## Your tasks
• 1. In the COPD news release, reproduce everything from "News Release" down to "in excellent mental health.", swapping "COPD" for "chronic obstructive pulmonary disease".
• 2. According to the COPD news release, how many Canadians were in the study's nationally representative sample?
• 3. Go on with the news release about COPD and mental health from the point where it stops.

## Extract provided
━━━

News Release

Some surprisingly good news about Chronic Obstructive Pulmonary Disease (COPD)

More than four in five older adults with COPD are free of any mental illness or substance dependence and two-thirds are in excellent mental health

Peer-Reviewed Publication

University of Toronto

Chronic Obstructive Pulmonary Disease (COPD) — a debilitating chronic lung disease that includes emphysema and chronic bronchitis — has previously been linked to mental health problems, such as depression, anxiety, and substance use disorders. But a new study by University of Toronto researchers found that, even though adults without the disease were mentally flourishing at higher rates, a strong majority of those diagnosed with COPD were in excellent mental health.

The study investigated factors associated with mental flourishing in a nationally representative sample of 703 Canadians aged 50 and older who had been diagnosed with COPD, which is the third leading cause of death in Canada. It found that found that 87% of older Canadians with COPD had no mental illness, while two-thirds (67%) of those with COPD were in a state of excellent mental health.

"This research provides a very hopeful message for individuals struggling with COPD, as well as for their families and health professionals. says co-author Sally Abudiab, a recent graduate of U of T’s Factor-Inwentash Faculty of Social Work. “Our findings suggest the vast majority of individuals with COPD are embracing their lives and thriving. They are in exceptionally good mental health despite the physical, mental and economic challenges of coping with COPD.”

━━━

## Listed entries
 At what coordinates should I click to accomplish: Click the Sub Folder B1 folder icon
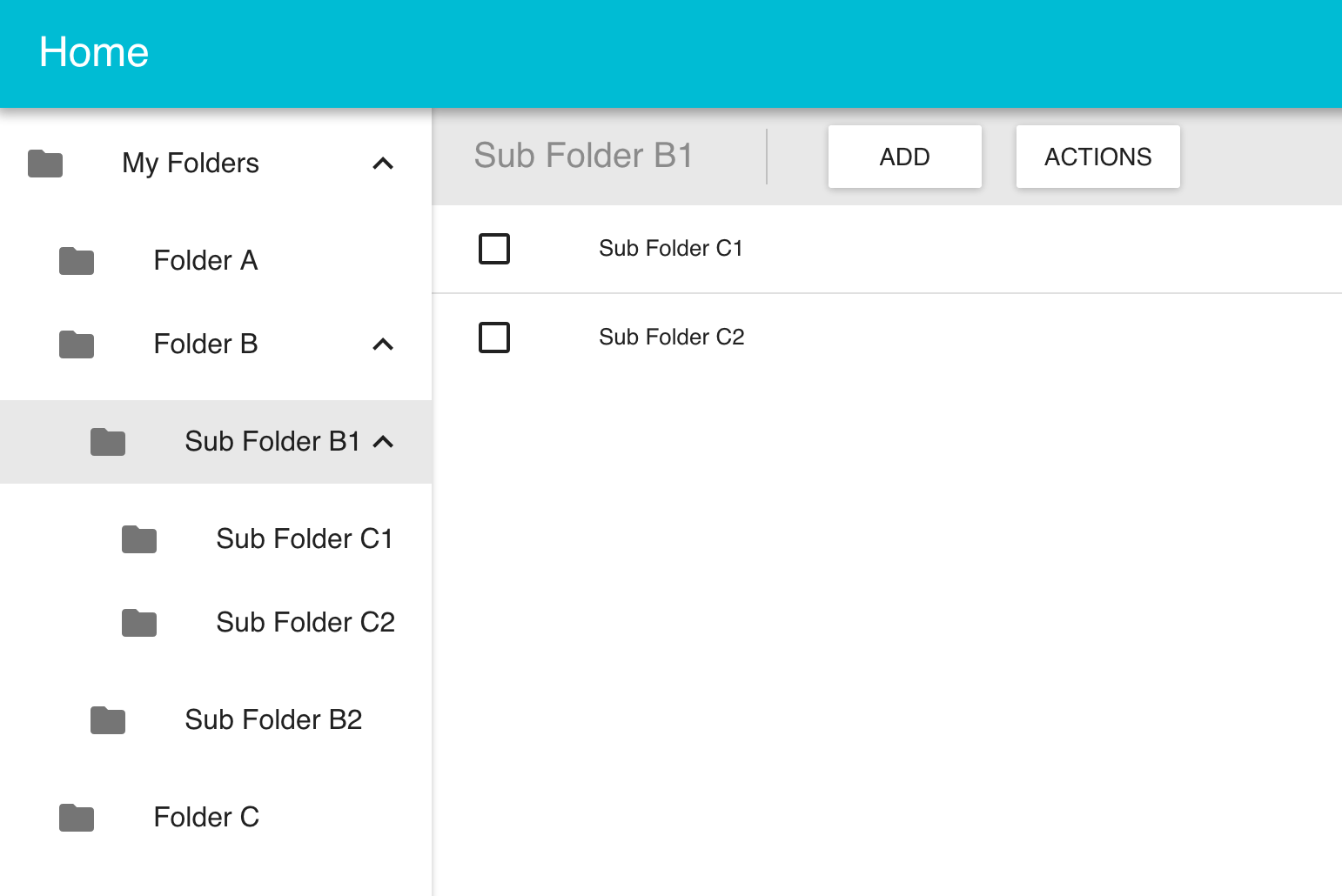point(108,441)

━━━

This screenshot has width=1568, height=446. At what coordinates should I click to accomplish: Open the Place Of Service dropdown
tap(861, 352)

━━━

## Answers to the tasks
• 1.
News Release

Some surprisingly good news about Chronic Obstructive Pulmonary Disease (chronic obstructive pulmonary disease)

More than four in five older adults with chronic obstructive pulmonary disease are free of any mental illness or substance dependence and two-thirds are in excellent mental health

Peer-Reviewed Publication

University of Toronto

Chronic Obstructive Pulmonary Disease (chronic obstructive pulmonary disease) — a debilitating chronic lung disease that includes emphysema and chronic bronchitis — has previously been linked to mental health problems, such as depression, anxiety, and substance use disorders. But a new study by University of Toronto researchers found that, even though adults without the disease were mentally flourishing at higher rates, a strong majority of those diagnosed with chronic obstructive pulmonary disease were in excellent mental health.

• 2. 703 Canadians aged 50 and older who had been diagnosed with COPD.

• 3.
The researchers wanted to investigate factors associated with a high level of mental wellness. To be defined in excellent mental health, respondents had to achieve three things: 1) almost daily happiness or life satisfaction in the past month, 2) high levels of social and psychological well-being in the past month, and 3) freedom from generalized anxiety disorder and depressive disorders, suicidal thoughts and substance dependence for at least the preceding full year.

Individuals with COPD who were socially isolated were particularly vulnerable to poorer mental health. On the other hand, those who had at least one person in their lives with whom they could talk about important decisions were seven times more likely to be free of mental illness and to be in excellent mental health compared to those without a confidant.

“It is clear that social support is a key factor in the well-being of older adults with COPD. Interventions are needed to promote social support and to decrease social isolation and loneliness among the most isolated,” says Abudiab.

The factors associated with lower levels of flourishing included previous major depressive disorders and adverse childhood experiences. Older Canadians with COPD who had experienced a major depressive disorder or generalized anxiety disorder at some point in the past were much less likely to be happy and flourishing than those with COPD without this history.

In addition, adverse childhood experiences, such as physical and sexual abuse, decreased the odds of those with COPD being free of mental illness by 31%. Childhood adversities may impede the development of positive coping strategies and emotional regulation, and exacerbate maladaptive attachment styles, such as smoking and substance abuse, in adulthood, ultimately compromising both physical and mental health.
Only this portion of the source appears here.